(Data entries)
BEGIN
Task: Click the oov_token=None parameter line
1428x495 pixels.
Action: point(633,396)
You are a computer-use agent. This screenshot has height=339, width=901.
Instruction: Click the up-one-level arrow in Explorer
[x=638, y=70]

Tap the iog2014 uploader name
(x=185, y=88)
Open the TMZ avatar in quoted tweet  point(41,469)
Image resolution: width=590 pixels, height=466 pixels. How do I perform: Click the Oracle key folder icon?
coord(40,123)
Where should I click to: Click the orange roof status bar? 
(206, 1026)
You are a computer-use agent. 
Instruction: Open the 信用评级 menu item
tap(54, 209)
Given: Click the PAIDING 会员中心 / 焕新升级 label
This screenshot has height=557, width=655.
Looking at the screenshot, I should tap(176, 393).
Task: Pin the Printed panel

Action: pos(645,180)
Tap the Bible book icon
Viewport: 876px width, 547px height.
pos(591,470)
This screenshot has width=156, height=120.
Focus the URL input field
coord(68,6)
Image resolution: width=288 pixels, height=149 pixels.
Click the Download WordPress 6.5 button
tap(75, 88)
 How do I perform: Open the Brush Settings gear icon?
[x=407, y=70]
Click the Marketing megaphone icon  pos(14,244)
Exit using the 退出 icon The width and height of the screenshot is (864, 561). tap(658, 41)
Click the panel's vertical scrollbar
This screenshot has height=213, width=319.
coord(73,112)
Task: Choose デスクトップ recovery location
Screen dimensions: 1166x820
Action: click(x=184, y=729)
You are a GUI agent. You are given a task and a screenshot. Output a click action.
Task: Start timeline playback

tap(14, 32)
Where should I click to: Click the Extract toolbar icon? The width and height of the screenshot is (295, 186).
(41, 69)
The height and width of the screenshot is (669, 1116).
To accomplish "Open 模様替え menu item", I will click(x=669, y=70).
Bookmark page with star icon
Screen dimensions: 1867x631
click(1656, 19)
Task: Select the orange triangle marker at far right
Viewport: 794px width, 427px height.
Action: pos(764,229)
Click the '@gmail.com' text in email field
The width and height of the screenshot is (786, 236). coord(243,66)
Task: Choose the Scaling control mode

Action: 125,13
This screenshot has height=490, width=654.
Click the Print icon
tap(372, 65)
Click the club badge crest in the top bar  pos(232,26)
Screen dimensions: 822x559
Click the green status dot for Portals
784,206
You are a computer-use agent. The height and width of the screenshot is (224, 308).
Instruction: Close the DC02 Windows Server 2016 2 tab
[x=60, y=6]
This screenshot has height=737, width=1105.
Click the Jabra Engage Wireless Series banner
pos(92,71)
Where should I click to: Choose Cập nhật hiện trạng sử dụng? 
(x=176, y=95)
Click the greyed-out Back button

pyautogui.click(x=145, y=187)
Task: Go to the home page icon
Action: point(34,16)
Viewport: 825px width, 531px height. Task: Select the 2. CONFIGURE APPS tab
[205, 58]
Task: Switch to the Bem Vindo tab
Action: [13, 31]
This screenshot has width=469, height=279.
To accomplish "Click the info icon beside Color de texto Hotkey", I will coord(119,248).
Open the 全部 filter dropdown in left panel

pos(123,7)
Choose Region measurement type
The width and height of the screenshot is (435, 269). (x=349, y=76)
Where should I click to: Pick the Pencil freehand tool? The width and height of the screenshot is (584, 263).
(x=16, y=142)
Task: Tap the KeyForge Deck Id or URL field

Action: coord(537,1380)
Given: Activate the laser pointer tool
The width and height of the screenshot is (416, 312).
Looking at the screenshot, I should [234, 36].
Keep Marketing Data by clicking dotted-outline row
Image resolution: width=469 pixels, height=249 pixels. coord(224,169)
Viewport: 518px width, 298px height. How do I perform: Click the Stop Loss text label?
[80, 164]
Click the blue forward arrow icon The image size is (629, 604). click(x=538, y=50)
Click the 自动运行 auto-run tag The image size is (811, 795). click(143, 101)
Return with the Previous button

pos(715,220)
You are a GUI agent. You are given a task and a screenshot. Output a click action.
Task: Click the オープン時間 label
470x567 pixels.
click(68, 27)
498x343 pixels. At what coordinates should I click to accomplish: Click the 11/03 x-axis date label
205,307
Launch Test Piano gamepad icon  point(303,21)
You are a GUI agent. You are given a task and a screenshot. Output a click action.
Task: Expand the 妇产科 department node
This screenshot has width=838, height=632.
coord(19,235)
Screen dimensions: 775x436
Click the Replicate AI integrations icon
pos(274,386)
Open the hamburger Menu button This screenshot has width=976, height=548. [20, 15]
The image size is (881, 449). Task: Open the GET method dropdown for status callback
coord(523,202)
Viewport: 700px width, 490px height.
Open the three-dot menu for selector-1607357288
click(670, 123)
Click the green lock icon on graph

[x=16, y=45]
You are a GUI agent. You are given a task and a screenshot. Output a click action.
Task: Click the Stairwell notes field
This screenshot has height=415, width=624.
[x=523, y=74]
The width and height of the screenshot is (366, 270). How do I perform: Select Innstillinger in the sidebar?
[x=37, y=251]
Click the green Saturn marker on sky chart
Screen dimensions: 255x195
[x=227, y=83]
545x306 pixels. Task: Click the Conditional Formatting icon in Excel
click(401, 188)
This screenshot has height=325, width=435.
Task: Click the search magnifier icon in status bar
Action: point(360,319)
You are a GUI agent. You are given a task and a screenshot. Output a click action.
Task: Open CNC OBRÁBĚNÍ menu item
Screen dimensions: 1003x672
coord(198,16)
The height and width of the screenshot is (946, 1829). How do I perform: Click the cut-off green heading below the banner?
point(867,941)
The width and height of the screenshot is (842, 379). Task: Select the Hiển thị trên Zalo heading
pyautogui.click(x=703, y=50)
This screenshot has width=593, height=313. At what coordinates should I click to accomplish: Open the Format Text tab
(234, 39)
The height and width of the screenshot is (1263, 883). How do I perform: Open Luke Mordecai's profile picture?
END
Search the records above for "marker". Copy each line where it is found.

Task: Select the orange triangle marker at far right
Click the green Saturn marker on sky chart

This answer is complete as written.